È alimentato da una strategia politica ben collaudata: invece di risolvere i problemi di povertà e disuguaglianza, si preferisce dividere i poveri tra di loro. Le autorità devono giustificare le loro spese non in termini di interesse generale ma di richieste di elettori influenti o di amici ben piazzati. Un sindaco che vuole rimanere in carica non investirà in alloggi per i lavoratori immigrati se sa che gli costerà dei voti.

3. Il paradosso della visibilità: invisibili in città, visibili nei campi

Uno dei paradossi più evidenti è il modo in cui questi giovani immigrati africani vengono percepiti. Nei quartieri residenziali sono dei fantasmi. Non hanno accesso a un alloggio decente, non hanno un lavoro stabile, non hanno un ruolo nella vita pubblica. Eppure sono onnipresenti quando si tratta di lavorare in condizioni difficili ed estenuanti.

Come si spiega questo paradosso?

La risposta è semplice: non vogliamo che diventino cittadini a tutti gli effetti. Le amministrazioni locali e le élite economiche hanno bisogno di una forza lavoro mobile, flessibile e, soprattutto, poco esigente. Se a questi giovani venissero riconosciuti dei diritti, se fosse loro consentito l’accesso all’istruzione e a lavori qualificati, allora non sarebbero più semplici strumenti di produzione.

Ecco perché sono invisibili quando si tratta di condividere la città ma visibili quando si tratta di inchinarsi. Si applica un doppio standard: i lavoratori immigrati devono essere abbastanza numerosi per mantenere l’economia ma non abbastanza integrati per avere un peso nella società.

4. Domande che meritano risposte chiare e sincere

Di fronte a questa situazione, molte domande rimangono senza risposta, o meglio senza risposte sincere da parte dei governi.

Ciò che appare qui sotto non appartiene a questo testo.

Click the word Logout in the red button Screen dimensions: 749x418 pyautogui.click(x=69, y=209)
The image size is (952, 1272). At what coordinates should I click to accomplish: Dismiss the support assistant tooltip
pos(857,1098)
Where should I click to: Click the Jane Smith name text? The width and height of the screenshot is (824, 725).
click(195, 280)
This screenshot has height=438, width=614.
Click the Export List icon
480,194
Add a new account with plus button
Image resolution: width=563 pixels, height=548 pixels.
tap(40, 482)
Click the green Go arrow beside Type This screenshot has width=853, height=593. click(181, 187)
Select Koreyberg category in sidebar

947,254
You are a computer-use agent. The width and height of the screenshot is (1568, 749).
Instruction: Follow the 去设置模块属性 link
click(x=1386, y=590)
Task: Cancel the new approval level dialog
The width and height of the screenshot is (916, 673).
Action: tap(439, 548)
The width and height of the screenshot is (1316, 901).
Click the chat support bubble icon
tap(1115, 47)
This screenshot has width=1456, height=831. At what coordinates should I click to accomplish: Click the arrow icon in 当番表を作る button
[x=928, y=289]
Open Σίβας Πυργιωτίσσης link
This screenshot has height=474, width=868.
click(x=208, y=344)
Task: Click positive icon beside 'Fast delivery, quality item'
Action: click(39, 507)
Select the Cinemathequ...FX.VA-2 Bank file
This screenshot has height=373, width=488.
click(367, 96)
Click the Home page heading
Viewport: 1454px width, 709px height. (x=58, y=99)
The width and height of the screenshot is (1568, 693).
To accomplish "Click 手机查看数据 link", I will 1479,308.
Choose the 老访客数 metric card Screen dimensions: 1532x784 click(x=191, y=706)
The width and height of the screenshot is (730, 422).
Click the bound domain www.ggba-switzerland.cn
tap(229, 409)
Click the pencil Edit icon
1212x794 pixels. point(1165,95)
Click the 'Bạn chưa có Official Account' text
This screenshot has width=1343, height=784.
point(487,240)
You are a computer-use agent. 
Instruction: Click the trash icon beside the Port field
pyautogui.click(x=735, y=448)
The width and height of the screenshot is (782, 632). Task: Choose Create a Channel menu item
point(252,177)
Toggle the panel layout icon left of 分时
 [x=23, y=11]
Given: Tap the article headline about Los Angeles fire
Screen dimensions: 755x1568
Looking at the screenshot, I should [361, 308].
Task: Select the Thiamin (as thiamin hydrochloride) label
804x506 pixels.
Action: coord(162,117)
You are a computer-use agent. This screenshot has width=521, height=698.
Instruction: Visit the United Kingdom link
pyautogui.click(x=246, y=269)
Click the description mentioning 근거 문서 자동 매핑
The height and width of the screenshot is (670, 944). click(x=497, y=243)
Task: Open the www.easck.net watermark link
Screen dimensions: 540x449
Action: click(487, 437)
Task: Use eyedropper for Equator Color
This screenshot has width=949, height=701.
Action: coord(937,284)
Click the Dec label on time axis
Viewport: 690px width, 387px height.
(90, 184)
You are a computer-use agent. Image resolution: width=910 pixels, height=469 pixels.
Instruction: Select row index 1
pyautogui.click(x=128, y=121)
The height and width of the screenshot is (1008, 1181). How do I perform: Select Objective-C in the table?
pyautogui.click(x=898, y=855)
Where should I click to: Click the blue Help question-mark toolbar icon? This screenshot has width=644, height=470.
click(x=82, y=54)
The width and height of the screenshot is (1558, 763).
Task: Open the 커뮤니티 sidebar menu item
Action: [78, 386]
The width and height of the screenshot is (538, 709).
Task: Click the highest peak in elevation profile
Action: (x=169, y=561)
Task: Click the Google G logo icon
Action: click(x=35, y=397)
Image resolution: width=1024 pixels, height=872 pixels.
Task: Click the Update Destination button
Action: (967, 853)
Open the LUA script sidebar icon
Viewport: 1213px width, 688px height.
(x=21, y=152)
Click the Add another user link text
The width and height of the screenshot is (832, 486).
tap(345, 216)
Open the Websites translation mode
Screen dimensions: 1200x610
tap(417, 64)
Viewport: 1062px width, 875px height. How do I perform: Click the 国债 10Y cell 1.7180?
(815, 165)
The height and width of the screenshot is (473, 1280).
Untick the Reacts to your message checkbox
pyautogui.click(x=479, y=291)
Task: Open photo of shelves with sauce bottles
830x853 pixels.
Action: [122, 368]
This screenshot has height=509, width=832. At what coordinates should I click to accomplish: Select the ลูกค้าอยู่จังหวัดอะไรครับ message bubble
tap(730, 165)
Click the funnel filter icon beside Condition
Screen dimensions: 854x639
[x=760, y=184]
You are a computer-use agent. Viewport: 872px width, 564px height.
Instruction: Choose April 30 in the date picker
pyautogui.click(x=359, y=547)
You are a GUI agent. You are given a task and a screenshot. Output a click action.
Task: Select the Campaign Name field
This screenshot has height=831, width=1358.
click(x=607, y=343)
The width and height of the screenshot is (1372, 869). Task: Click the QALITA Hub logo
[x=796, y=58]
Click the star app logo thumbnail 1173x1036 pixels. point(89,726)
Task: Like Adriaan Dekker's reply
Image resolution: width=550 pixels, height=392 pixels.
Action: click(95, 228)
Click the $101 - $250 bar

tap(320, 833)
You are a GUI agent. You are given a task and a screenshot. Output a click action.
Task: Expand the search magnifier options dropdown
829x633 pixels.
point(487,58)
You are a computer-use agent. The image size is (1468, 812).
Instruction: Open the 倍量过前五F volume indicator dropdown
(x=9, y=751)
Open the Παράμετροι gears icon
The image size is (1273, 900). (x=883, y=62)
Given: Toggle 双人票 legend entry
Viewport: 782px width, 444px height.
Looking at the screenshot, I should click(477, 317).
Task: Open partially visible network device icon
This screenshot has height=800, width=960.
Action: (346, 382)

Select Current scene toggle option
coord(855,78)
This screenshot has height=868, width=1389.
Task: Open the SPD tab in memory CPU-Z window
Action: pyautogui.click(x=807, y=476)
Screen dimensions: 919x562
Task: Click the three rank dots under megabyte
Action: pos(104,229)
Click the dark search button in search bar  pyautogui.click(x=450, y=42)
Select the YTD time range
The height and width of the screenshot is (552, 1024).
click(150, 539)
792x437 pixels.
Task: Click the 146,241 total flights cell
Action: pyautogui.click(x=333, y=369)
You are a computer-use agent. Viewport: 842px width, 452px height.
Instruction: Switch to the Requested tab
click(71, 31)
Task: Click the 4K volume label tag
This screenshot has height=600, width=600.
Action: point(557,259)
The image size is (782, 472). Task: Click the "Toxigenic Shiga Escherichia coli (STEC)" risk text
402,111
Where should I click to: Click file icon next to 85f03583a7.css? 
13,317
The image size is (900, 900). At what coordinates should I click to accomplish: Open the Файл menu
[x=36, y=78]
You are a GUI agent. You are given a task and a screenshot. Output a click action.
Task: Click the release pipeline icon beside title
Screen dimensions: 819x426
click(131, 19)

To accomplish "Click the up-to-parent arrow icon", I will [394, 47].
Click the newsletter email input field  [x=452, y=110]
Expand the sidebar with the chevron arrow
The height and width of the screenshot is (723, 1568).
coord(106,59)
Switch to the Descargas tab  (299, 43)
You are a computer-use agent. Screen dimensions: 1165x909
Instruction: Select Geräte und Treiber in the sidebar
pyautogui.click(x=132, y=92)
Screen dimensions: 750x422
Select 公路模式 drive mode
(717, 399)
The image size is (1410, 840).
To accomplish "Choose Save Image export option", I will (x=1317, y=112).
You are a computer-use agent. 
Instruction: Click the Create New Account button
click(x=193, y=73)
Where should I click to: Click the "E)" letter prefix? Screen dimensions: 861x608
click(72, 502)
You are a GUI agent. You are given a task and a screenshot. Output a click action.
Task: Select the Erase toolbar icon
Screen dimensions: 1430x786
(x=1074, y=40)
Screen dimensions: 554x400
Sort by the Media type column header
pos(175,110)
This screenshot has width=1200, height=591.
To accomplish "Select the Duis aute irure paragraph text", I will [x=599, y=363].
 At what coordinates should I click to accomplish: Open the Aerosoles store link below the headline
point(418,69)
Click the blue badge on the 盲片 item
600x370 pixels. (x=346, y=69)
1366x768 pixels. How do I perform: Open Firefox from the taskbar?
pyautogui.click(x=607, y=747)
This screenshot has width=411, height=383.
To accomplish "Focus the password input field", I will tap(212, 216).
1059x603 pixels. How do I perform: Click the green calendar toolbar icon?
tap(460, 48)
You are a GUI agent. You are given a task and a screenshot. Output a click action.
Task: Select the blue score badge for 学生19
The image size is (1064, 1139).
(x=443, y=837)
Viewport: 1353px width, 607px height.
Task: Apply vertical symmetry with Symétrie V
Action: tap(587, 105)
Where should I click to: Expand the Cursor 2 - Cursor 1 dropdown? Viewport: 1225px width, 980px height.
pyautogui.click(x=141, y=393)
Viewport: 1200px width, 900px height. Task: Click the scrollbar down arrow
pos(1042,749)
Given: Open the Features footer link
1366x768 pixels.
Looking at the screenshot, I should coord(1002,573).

?-Perché i giovani immigrati africani, che contribuiscono attivamente all’economia italiana, non hanno accesso agli stessi diritti degli altri lavoratori?

?-Perché le autorità chiudono un occhio sulle condizioni di lavoro disumane dei lavoratori agricoli stagionali, nonostante siano vitali per il Paese?

?-Perché il denaro pubblico viene dirottato verso interessi elettorali piuttosto che verso il miglioramento delle condizioni di vita delle popolazioni precarie, siano esse italiane o immigrate?

?-Perché stiamo lasciando prosperare un razzismo basato sullo sfruttamento e sulla paura, quando una politica di vera integrazione andrebbe a vantaggio di tutti?

Il silenzio politico su questi temi è una strategia: non rispondere significa permettere al sistema di continuare. Ma prima o poi questa ipocrisia avrà un costo. Un Paese non può funzionare all’infinito mantenendo una parte della sua popolazione invisibile e sfruttata.

Conclusione:

un futuro incerto, ma scelte possibili.

Il futuro del mondo e dell’Italia dipenderà dalla nostra capacità di uscire da questi schemi di esclusione e sfruttamento. I giovani immigrati africani non possono rimanere invisibili per tutta la vita. Il loro lavoro, la loro presenza e il loro contributo esistono, che ci piaccia o no.

Le autorità hanno una scelta: continuare a perpetuare l’ingiustizia per preservare gli interessi politici immediati, oppure costruire una società in cui tutti, italiani o immigrati, abbiano un posto dignitoso.

Se non cambia nulla, l’Italia, come altri Paesi, dovrà fare i conti con una rabbia silenziosa che, un giorno o l’altro, esploderà. Perché si può essere invisibili in città, ma nessuna persona può rimanere nell’ombra per sempre.Sarebbe interessante che i politici prendessero la giusta decisione politica per risolvere una volta per tutte l’emergenza abitativa che sia per i lavoratori africani immigrati e sia per i fratelli italiani poveri.

Ci sono già strutture pronte ad accogliere le persone, quindi perché non consegnarle a chi ne ha diritto? Dimostriamo un po’ di umanesimo e crediamo che siamo in un Paese in cui i diritti umani sono sacerdotali, quindi tutti devono essere restituiti ai loro diritti e che davanti alla legge siamo tutti uguali, il sudore non ha colore.Siamo stanchi di vivere nei ghetti, vogliamo case per dormire, non solo per vivere.

NB: Verso un risveglio collettivo?

L’Italia è a un bivio: o continua a sfruttare ed escludere gli immigrati africani a vantaggio di pochi, o intraprende riforme profonde (regolarizzazione, lotta al caporalato, trasparenza dei fondi pubblici). I giovani immigrati non sono un “problema”: sono una risorsa, se trattati con dignità.